Noncovalent self-assembly of molecular parts has also been demonstrated. For instance, Fraser Stoddart and colleagues [1510-1515] have extensively investigated the rotaxanes [1516], nanoscale systems in which one molecular part is threaded through a hole or loop in another molecular part, and kept from unthreading by end-groups, like a ring trapped on a barbell. In one system, a ring-shaped molecule slides freely along a shaft-like chain molecule, moving back and forth between stations at either end with a frequency of ~500 Hz, making an oscillating “molecular shuttle” [1511]. This shuttling behavior can be controlled by a series of different chemical, electrochemical, or photochemical external stimuli [1513, 1517]. Using another approach, G. Wenz [1518] threaded ~120 molecular beads onto a single, long, poly-iminooligomethylene polymer chain, making a “molecular necklace.” Other groups are pursuing related research [1519-1521] regarding [n]-rotaxanes [1522, 1523] and pseudorotaxanes (mechanically-threaded molecules) [1524, 1525], while still others are using the necklace technique as a means of, for example, self-assembling ~2 nm wide cyclodextrin nanotubes [1526] and more complex molecular machines [1527].

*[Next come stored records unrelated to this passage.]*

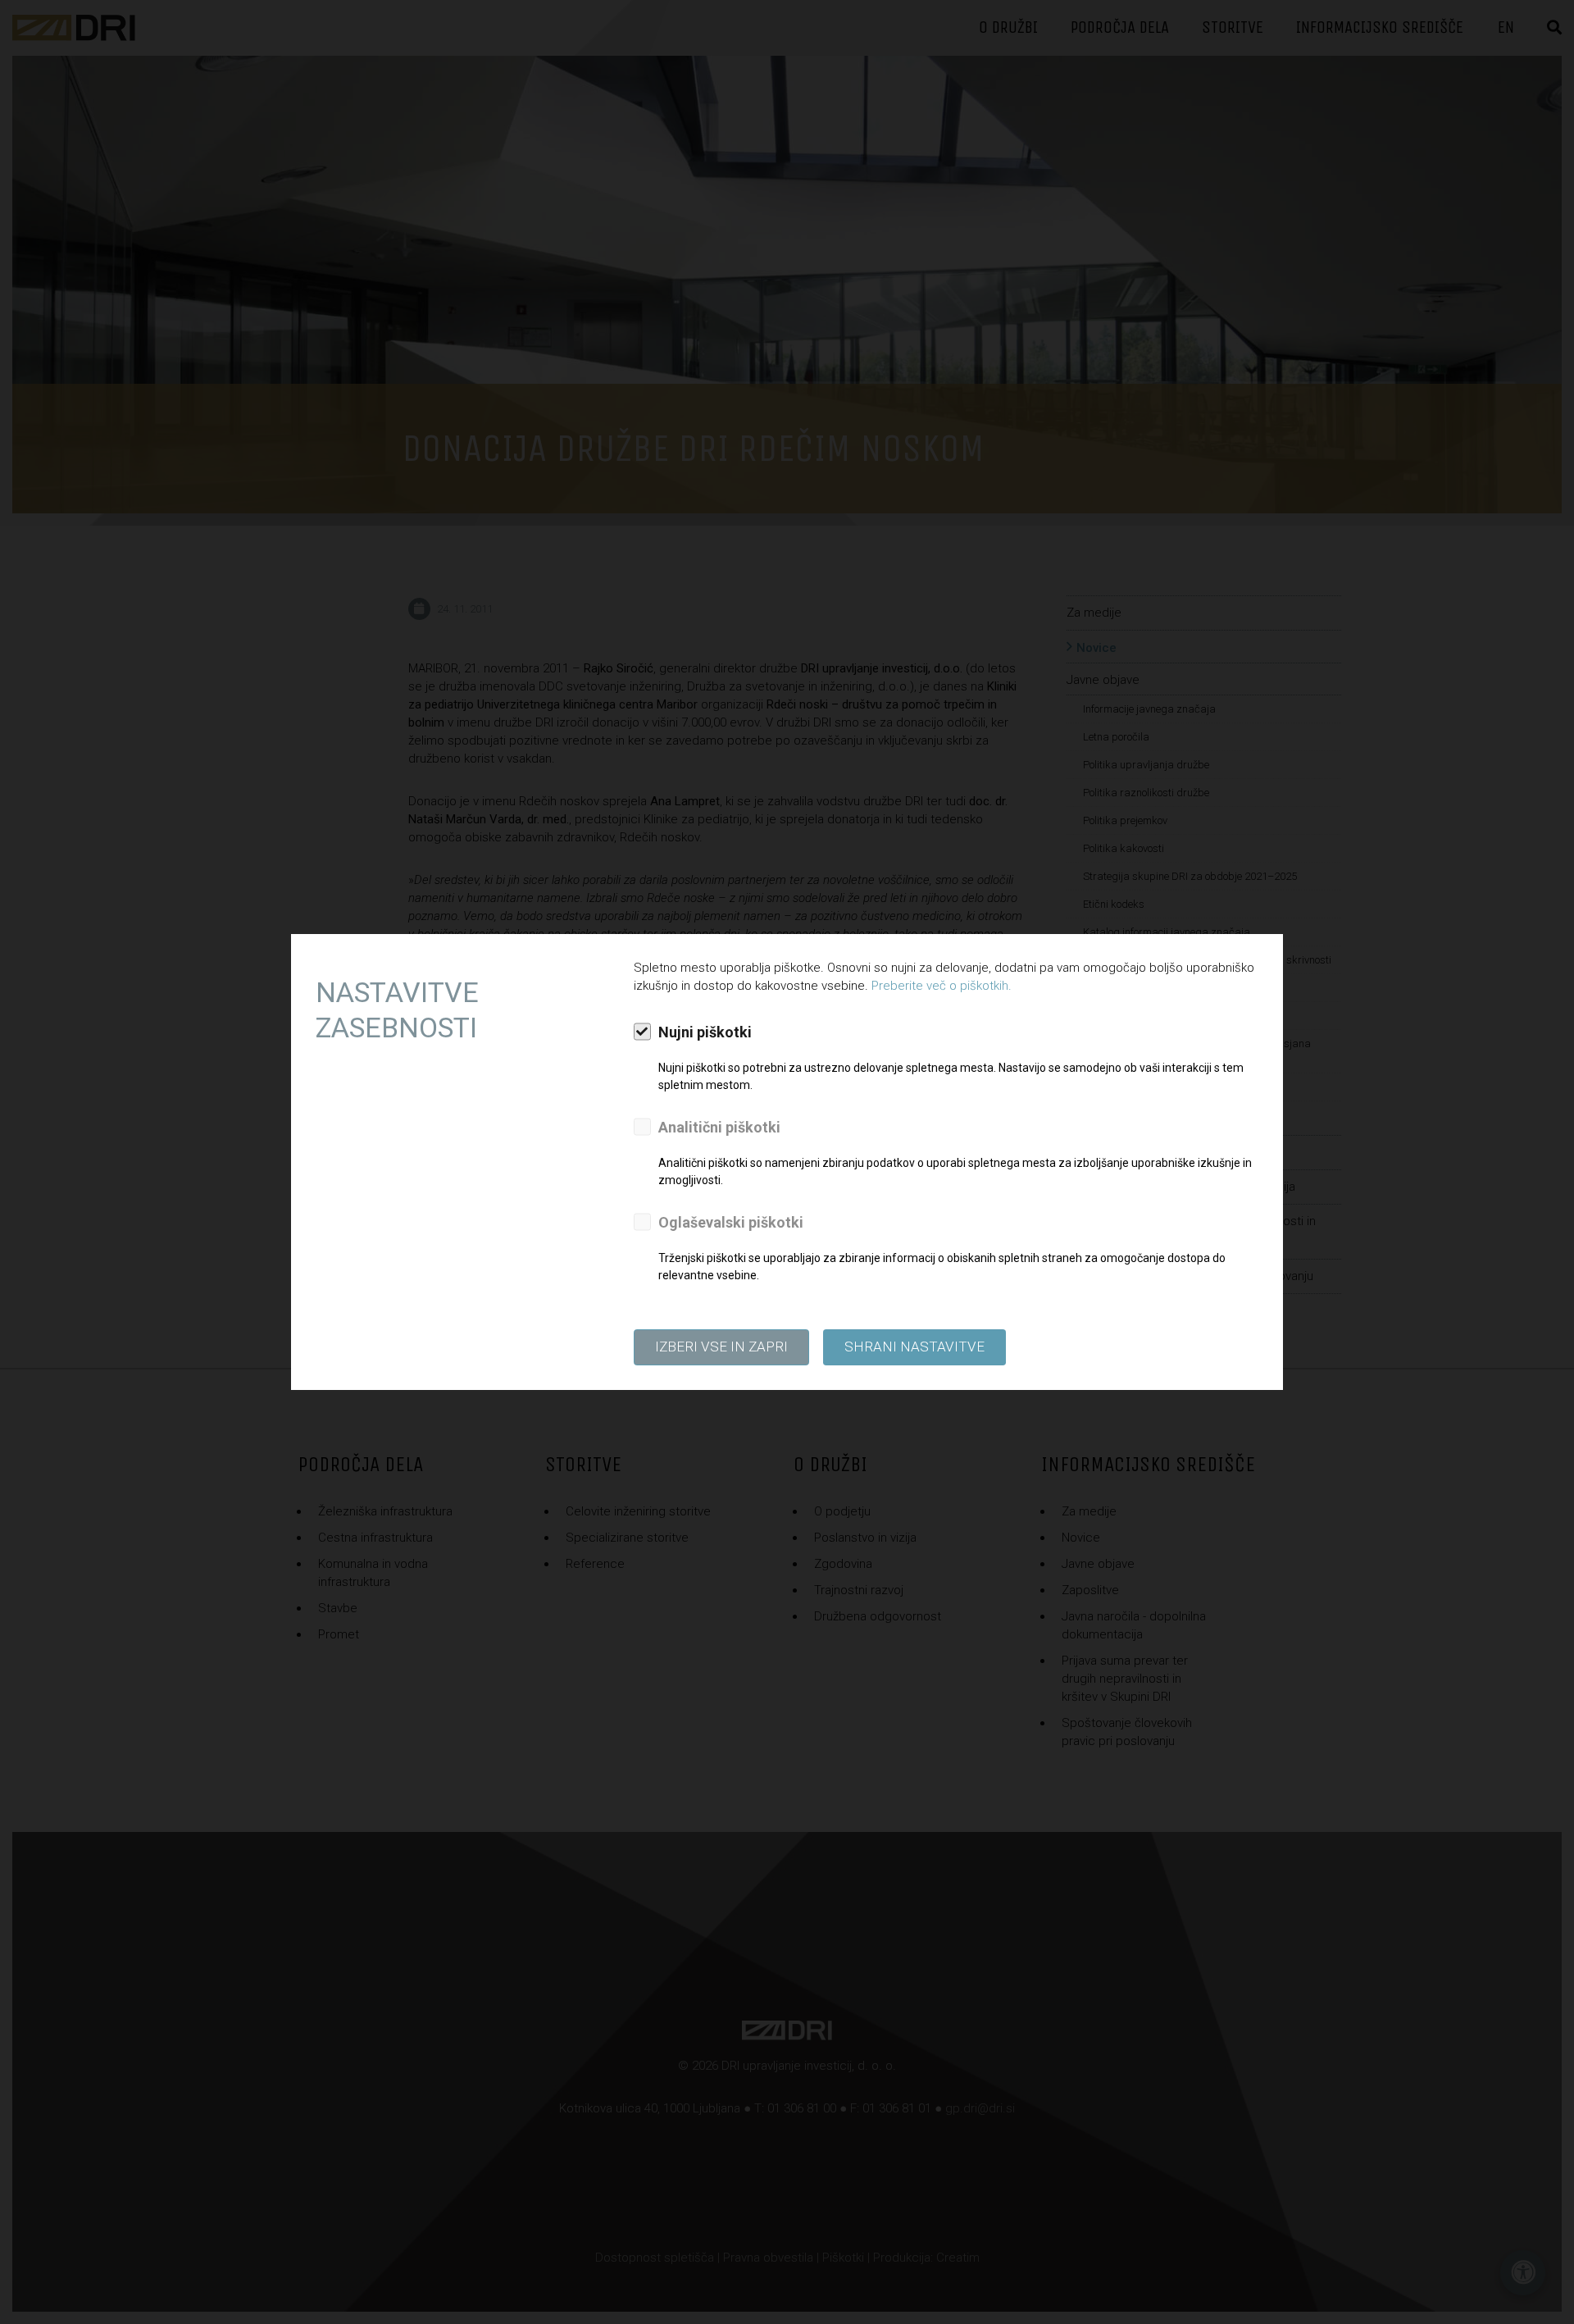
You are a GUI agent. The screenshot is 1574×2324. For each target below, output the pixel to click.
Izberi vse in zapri (721, 1346)
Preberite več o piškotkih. (941, 985)
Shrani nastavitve (914, 1346)
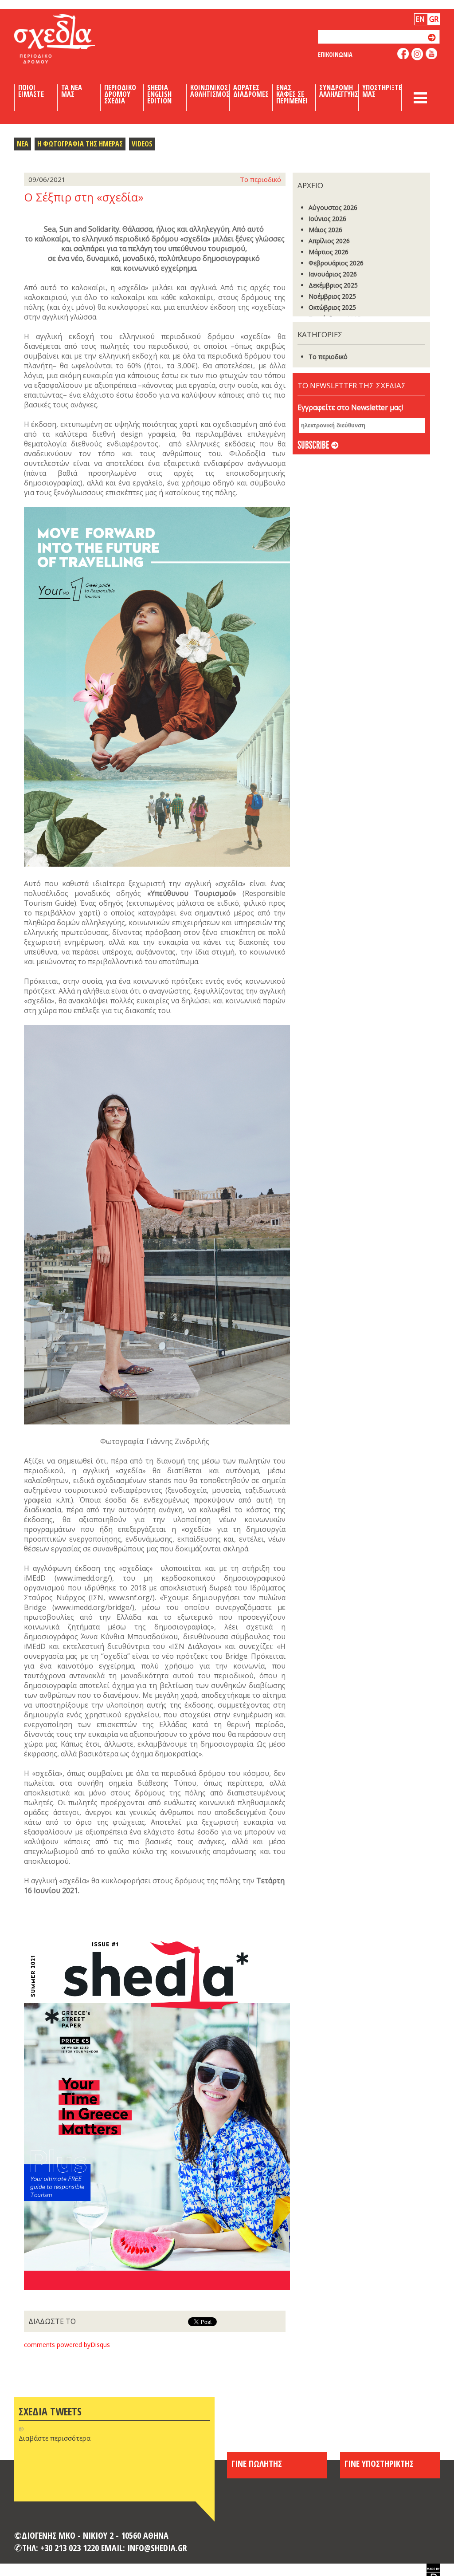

Another interesting molecular system that can be made entirely by self-assembly is the catenanes [1516], which have two or more closed rings joined like the links of a chain. The rings are mechanically linked – there are no covalent bonds between separate links. The first [2]-catenane (2 linked rings) was constructed by Edel Wasserman of AT&T Bell Laboratories in 1960, using simple hydrocarbon rings; the first [3]-catenane was synthesized in 1977. In 1994, Fraser Stoddart and David Amabilino constructed the first [5]-catenane [1528], having ~372 atoms, dubbed “olympiadane” because of its resemblance to the Olympic rings, and in 1997 the same group announced the first deterministically-ordered 7-ring heptacatenane [1529]; another group later reported the spontaneous self-assembly of a 10-component catenane [1530]. Much research on larger polymeric chains of linked rings (e.g. oligocatenanes [1531]), supramolecular “daisy chains” [1532, 1533], fullerene-containing catenanes [1534], protein-based catenanes [1535], and supramolecular weaving [1536] is now in progress. The smallest [2]-catenane constructed to date has dimensions 0.4 nm x 0.6 nm [1537]. Self-assembled mechanically-interlocked 2-dimensional [1538-1540] and 3-dimensional [1541, 1542] “infinite” arrays of single molecular ringlike species are known. Interestingly, in 1998 it was discovered that many viral coats (which also self-assemble) appear to be a 2-dimensional “chain-mail” weave of mechanically-interlocked protein rings. For instance, the spherical bacteriophage HK97 capsid shell consists of exactly 72 interlinked protein rings, specifically 60 hexamers and 12 pentamers [1543].